WHAT IS NEEDED » Extract every line of the listing below word for word, changing nothing.

- - - -

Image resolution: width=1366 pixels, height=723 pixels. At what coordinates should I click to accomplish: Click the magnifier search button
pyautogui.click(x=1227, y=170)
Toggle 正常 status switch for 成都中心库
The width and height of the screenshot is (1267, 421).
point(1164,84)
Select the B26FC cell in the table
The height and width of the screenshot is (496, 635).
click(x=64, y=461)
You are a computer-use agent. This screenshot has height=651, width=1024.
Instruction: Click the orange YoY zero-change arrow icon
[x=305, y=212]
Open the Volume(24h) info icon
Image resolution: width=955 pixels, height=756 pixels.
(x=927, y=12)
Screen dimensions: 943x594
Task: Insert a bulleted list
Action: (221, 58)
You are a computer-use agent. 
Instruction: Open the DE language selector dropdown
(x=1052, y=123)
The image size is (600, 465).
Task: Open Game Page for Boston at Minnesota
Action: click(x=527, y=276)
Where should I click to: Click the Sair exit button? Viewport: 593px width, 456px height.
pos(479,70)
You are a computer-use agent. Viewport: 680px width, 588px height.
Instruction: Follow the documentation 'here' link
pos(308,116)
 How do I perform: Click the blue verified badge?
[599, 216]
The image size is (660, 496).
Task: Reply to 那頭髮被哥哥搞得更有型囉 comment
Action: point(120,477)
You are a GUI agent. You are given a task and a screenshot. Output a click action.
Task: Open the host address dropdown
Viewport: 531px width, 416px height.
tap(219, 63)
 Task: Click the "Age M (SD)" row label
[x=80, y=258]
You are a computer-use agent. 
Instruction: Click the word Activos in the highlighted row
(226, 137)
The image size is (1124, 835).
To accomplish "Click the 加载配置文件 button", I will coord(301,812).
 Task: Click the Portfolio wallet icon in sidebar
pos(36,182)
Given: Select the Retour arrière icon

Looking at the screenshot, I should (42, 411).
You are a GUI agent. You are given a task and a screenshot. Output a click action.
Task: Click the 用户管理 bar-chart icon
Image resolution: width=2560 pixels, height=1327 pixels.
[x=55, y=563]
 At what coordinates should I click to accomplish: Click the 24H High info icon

- - - -

ANSWER FOR THE TASK »
Image resolution: width=1366 pixels, height=723 pixels. At what coordinates should I click to accomplish: Click the magnifier search button
pyautogui.click(x=1227, y=170)
Toggle 正常 status switch for 成都中心库
The width and height of the screenshot is (1267, 421).
point(1164,84)
Select the B26FC cell in the table
The height and width of the screenshot is (496, 635).
click(x=64, y=461)
You are a computer-use agent. This screenshot has height=651, width=1024.
Instruction: Click the orange YoY zero-change arrow icon
[x=305, y=212]
Open the Volume(24h) info icon
Image resolution: width=955 pixels, height=756 pixels.
(x=927, y=12)
Screen dimensions: 943x594
Task: Insert a bulleted list
Action: (221, 58)
You are a computer-use agent. 
Instruction: Open the DE language selector dropdown
(x=1052, y=123)
The image size is (600, 465).
Task: Open Game Page for Boston at Minnesota
Action: click(x=527, y=276)
Where should I click to: Click the Sair exit button? Viewport: 593px width, 456px height.
pos(479,70)
You are a computer-use agent. Viewport: 680px width, 588px height.
Instruction: Follow the documentation 'here' link
pos(308,116)
 How do I perform: Click the blue verified badge?
[599, 216]
The image size is (660, 496).
Task: Reply to 那頭髮被哥哥搞得更有型囉 comment
Action: point(120,477)
You are a GUI agent. You are given a task and a screenshot. Output a click action.
Task: Open the host address dropdown
Viewport: 531px width, 416px height.
tap(219, 63)
 Task: Click the "Age M (SD)" row label
[x=80, y=258]
You are a computer-use agent. 
Instruction: Click the word Activos in the highlighted row
(226, 137)
The image size is (1124, 835).
To accomplish "Click the 加载配置文件 button", I will coord(301,812).
 Task: Click the Portfolio wallet icon in sidebar
pos(36,182)
Given: Select the Retour arrière icon

Looking at the screenshot, I should (42, 411).
You are a GUI agent. You are given a task and a screenshot. Output a click action.
Task: Click the 用户管理 bar-chart icon
Image resolution: width=2560 pixels, height=1327 pixels.
[x=55, y=563]
 At what coordinates should I click to accomplish: Click the 24H High info icon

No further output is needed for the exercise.